Compare and contrast the complexity of a boiler with that of a car costing anywhere between 10 and 1000 times as much. There's no contest. A boiler has about four moving parts. A car? Thousands. A boiler hangs on the wall at zero miles per hour. A car is accelerated and decelerated tens of times per average journey, is constantly being shaken to bits by its contact with bumpy roads, carries enormous loads, and gets salt water flung at it for some weeks every year.
A boiler is specifically designed to get hot, and yet a car engine gets much MUCH hotter. The fuel is so dangerous that you can't risk using a mobile near its vapour.
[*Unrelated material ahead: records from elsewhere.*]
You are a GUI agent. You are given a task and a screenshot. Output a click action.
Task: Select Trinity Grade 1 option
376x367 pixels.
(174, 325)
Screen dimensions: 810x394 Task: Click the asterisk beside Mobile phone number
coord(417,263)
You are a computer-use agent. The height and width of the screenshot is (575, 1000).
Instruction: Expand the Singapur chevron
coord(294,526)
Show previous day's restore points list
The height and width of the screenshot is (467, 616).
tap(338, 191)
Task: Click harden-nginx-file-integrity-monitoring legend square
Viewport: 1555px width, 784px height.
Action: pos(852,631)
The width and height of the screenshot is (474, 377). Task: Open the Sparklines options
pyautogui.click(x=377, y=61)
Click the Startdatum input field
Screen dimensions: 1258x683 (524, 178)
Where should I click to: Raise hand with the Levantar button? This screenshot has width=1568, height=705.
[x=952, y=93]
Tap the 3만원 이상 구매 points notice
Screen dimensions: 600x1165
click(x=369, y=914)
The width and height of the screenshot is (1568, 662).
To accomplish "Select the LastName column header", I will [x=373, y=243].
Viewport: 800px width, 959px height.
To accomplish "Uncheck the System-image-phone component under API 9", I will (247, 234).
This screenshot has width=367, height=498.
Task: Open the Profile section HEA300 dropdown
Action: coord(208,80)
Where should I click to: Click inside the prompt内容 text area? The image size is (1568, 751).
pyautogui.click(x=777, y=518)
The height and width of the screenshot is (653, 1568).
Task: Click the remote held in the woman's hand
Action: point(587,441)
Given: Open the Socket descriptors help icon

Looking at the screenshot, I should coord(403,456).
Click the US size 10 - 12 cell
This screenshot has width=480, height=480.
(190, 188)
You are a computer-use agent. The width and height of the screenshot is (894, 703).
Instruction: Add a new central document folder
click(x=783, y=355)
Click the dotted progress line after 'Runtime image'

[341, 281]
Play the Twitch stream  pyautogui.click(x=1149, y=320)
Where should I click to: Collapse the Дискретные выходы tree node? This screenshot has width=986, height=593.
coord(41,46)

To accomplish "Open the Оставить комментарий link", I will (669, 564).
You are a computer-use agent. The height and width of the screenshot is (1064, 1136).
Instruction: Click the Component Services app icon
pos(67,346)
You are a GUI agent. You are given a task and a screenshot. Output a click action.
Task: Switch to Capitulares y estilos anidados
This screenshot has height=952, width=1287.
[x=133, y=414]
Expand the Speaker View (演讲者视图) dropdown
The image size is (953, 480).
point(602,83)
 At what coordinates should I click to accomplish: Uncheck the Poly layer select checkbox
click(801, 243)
Need I go on? Well, I will anyway.
A car has a bonnet, with instructions to lift it and pour liquids in various places. It has tyres that go flat, a windscreen that cracks, a battery that wears out, and, most importantly of all, brakes that convert what would otherwise be a 1/2 ton cruise missile, complete with explosive payload, into a placid carriage that, with very little training, you can navigate into a narrow space.
I have a hunch that a car ABS system has more electronics in it, more sophistication, and more moving parts, than any domestic gas boiler you care to name.
So if you can't
imagine how an unserviced car can be lethal, then your imagination needs a service and an MOT.